I have an environment (somewhat complicated but not that bad really) that occasionally takes more than an hour.

Oh and if there is a conflict somewhere, it goes into some conflict detection routine that will take hours and not produce anything useful.

I could go on, but I have come to really dislike conda.


> Conda has been a lifesaver for me in the past, but it got so slow in ~2019

This is why mamba [0] was created. It is a C++ reimplementation of conda for much better performance. mamba is a drop-in replacement of conda and can operate on the same anaconda, condaforge (and mambaforge) repositories.

[0] https://github.com/mamba-org/mamba


I do have to try mamba sometime but I feel like there is something more than python slowness going on.

I use Gentoo and its package manager is written in python. Even though it is more complex (IMO) it doesn’t have nearly the same slowness when it comes to dependency resolution and conflict detection.


My only problem with conda is the proliferation of package sources and lack of dev support.


conda makes sense in some circumstances but you need to invest a lot of times to undersand this tool (remind me my Maven times sometimes...).

With all scientist packages, conda is pretty good but it is sooooo slow, it is just insane!


Yes, if you are doing anything close to machine learning, conda is the most favored tool.


conda is developed by heretics and not the ideologically sound country club.


conda was necessarily 5 years ago but now pip seems a lot more reliable so I've given up using it.


Yeah, now all the "hip" devs are driving things towards "poetry".
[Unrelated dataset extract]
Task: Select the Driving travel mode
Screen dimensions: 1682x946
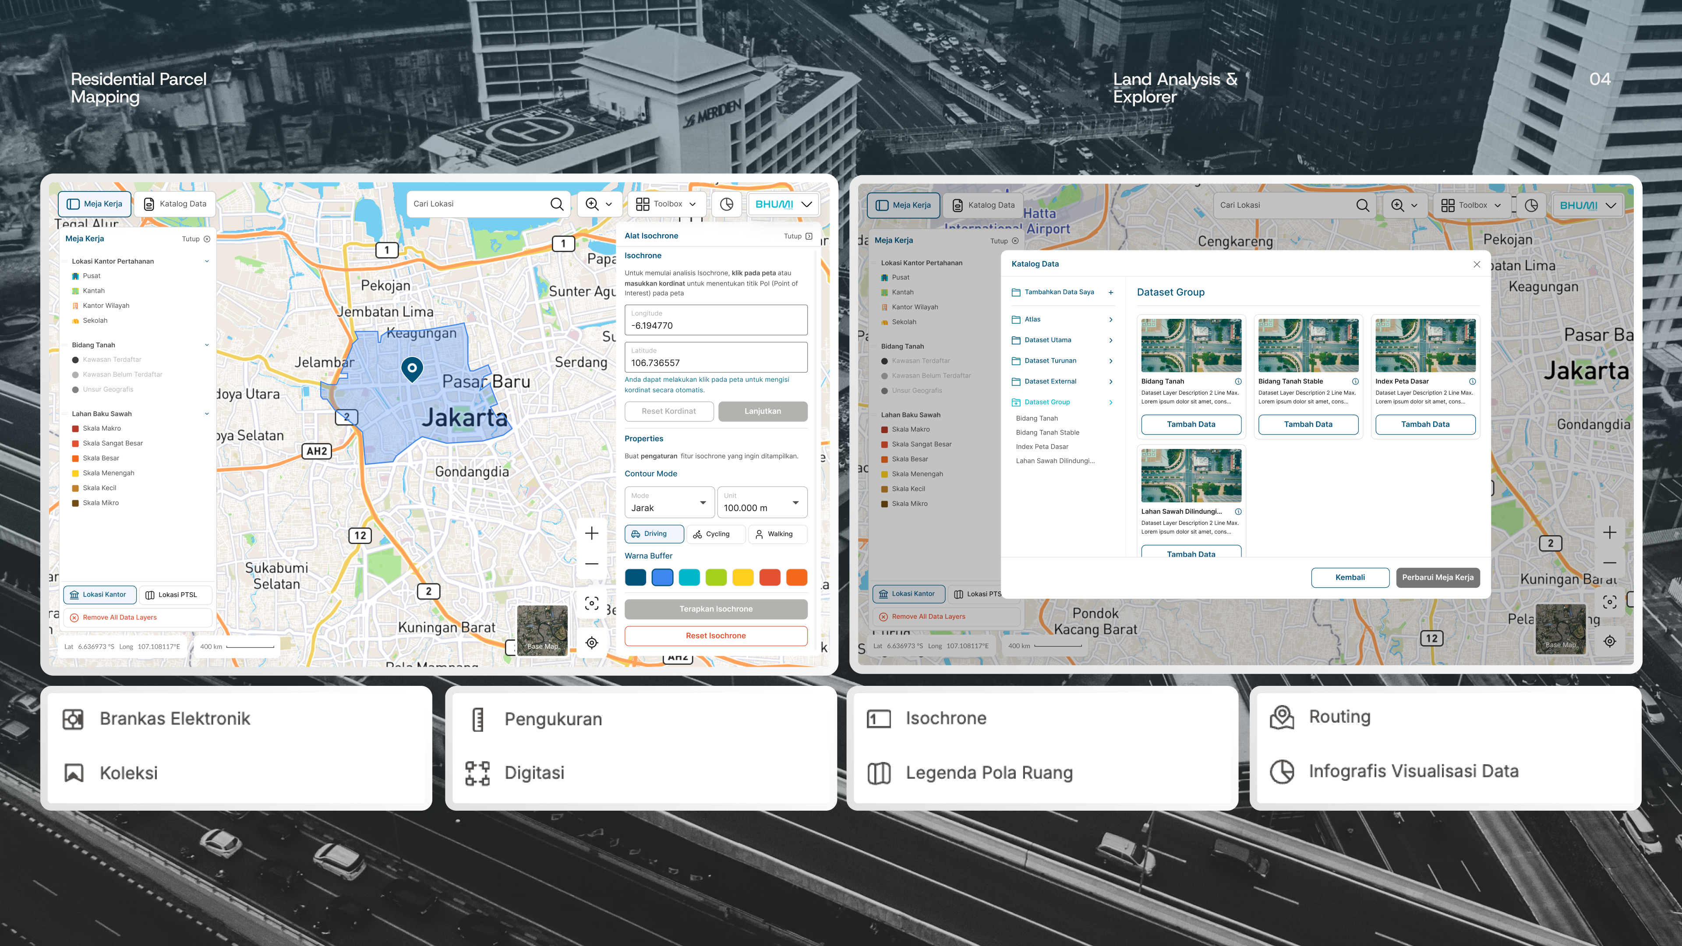Action: (654, 533)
It's very disillusioning to see how sheer twitter-followings and "popularity" type metrics drive development these days by forcing alternatives to be de-facto neglected. Everyone does what's "hot", so all the tutorials and bug reports and tests and SO questions and new libraries and and and all go towards that framework or language or tool or method. You can't even argue technical merits towards the neglected options because yes the popular tool is better, but only because we have a metric boat load (millions) of man-hours being pumped into making it better instead of all the alternatives. It's like the tech-equivalent of fashion fads in that it's self-reinforcing. Not to take away from some of the actual and technical achievements that some of these things have made, of course.


I guess. But frankly, all the solutions were than not that great. So its not surprising people might want to move to something new.


You should see our k8s migration, its the biggest waste of time for everyone I've ever seen.